Document segment
France: Equity warrants and management packages - New decision by the French Supreme Court

Cass. Civ. 2nd, 28 September 2023, No. 21-20.685

In brief

In line with the Barrière case law of 2019 (Cass. civ. 2e, 4 April 2019, No. 17-24.470), the Supreme Court decided on 28 September 2023, that the issuance of Equity warrants (BSA) (from the French, Bons de Souscription d'Actions) to executives or corporate officers generates a benefit that should be included in the basis for social security contributions. In addition, the Supreme Court reverses its previous decision concerning the taxable event, requiring the benefit to be assessed at the date of sale or "realization" of the BSA

In the present case, BSA was issued by the company for the exclusive benefit of the company's directors and executives. The Organizations for the Collection of Social Security and Family Benefit Contributions (URSSAF) (from the French, Unions de Recouvrement des Cotisations de Sécurité Sociale et d'Allocations Familiales), audited the company, which led to a reassessment of social security contributions on the benefit arising from the BSA granted.


In more detail

A benefit subject to social security contributions

In order to include the benefit resulting from the issuance of the BSA in the basis for social security contributions, the Supreme Court applied, in the same way as in the Barrière case law, Article L. 242-1 paragraph 1er of the Social Security Code, implying the following two cumulative conditions: (i) the BSA are offered to a limited number of individuals in consideration for or in connection with their employment status and (ii) they are acquired by such individuals on preferential terms.

According to the Supreme Court, the first condition is met if the opportunity to subscribe to BSA is linked to the existence of an employment relationship as of the date of subscription. The fact that beneficiaries retained and exercised their BSA after leaving their positions within the company is irrelevant.

Written instruction A
Answer these questions from the article on equity warrants:
(i) On what date did the Supreme Court issue this decision?
(ii) For whose exclusive benefit did the company issue the BSA?
(iii) Which article of the Social Security Code did the Supreme Court apply?
Written instruction B
Please carry the article on equity warrants forward, beginning right after its final sentence.
The material that comes next is from a separate source and has no connection to the article on equity warrants.

Source excerpt
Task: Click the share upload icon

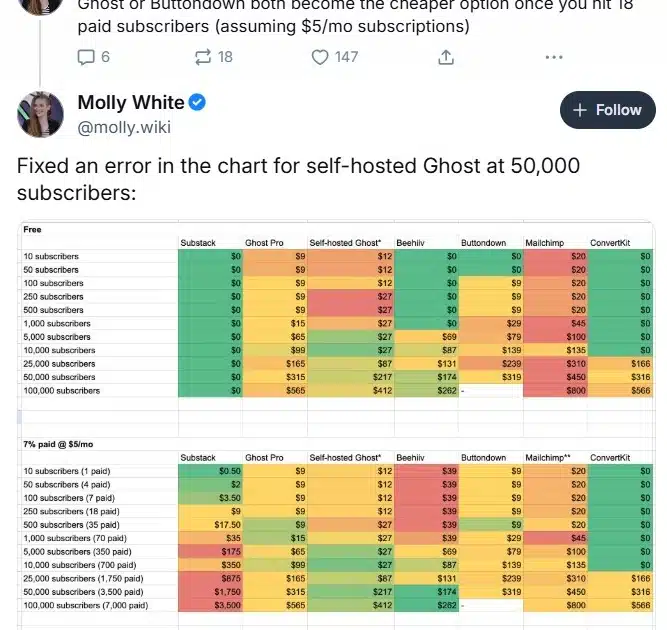Action: pos(446,57)
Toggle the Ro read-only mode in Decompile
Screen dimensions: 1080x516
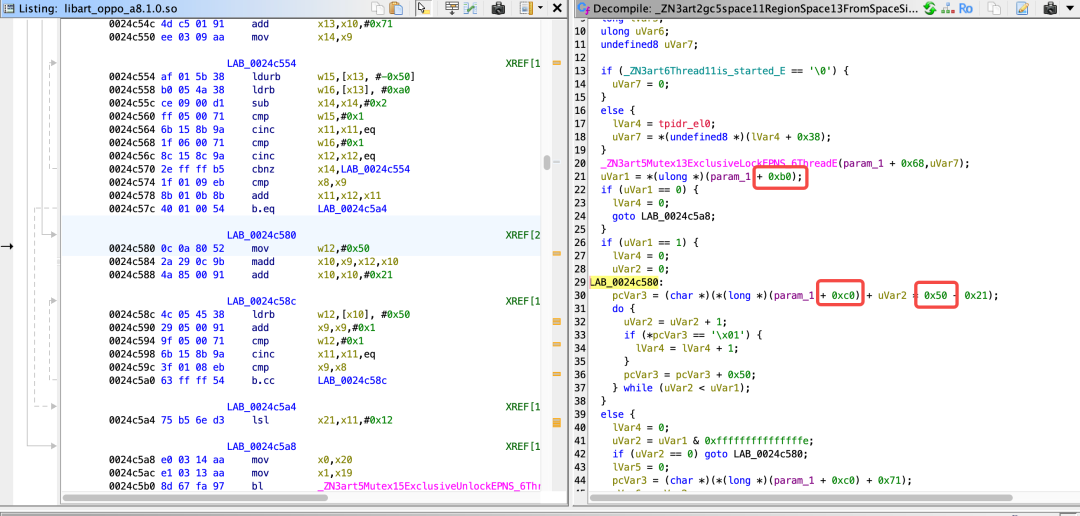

Task answer A
(i) 28 September 2023.
(ii) The company's directors and executives.
(iii) Article L. 242-1 paragraph 1er.

Task answer B
With regard to the second condition, concerning the preferential terms of the BSA, these would result "both from the status of employees or corporate officers of the beneficiaries and their limited number, and from the terms of issuance and transferability of the BSA, the financial terms of the subscription constituting no more than a mere indicator". The Supreme Court did not specify the conditions of issuance and transferability of the BSA that would have influenced its decision, but it is to be noted the fact that "leavers" provisions allowing the company to request repayment in the event of departure were provided, as well as non-transferability of the BSA provisions. This decision also confirms that the existence of preferential financial conditions at the time of subscription of the BSA is only incidental to establishing the presence of a benefit subject to social security contributions, and thus confirms that the capital risk assumed by the beneficiary is not taken into account, in accordance with the decisions of the French Tax Supreme Court.

Triggering event and basis for social security contributions

In the Barrière case law, the Supreme Court determined that the triggering event for social security contributions was "the effective availability of the benefit for the beneficiary, i.e., the date on which he had free disposal of the BSA".

Noting the difficulties raised by this previous decision, which led to a "theoretical benefit being subject to contributions rather than the actual benefit", the Supreme Court reversed its position, ruling that "the triggering event for social security contributions relating to this benefit is the date of sale or realization of the BSA so that the benefit must be assessed at this date in relation to the gain obtained or the saving made by the beneficiary".

While this reversal may resolve some of the complexities involved in determining the gain and valuing the BSA, it nevertheless appears to be detrimental to the company and the beneficiaries of the BSA, since it (i) shifts the starting point of the statute of limitations to the date of exercise or disposal of the BSA, and (ii) increases the basis for social security contributions in the event of an increase in the value of the underlying shares. Payment of the employee's social security contributions might also remain problematic if the underlying shares are not sold directly after the exercise of the BSA.

In any case, this decision is a reminder that BSA issued to executives are actively scrutinized, both by the social security authorities in the event of a URSSAF audit and by the tax authorities, and that it is now more than ever necessary to prioritize other instruments than BSA when structuring a management package.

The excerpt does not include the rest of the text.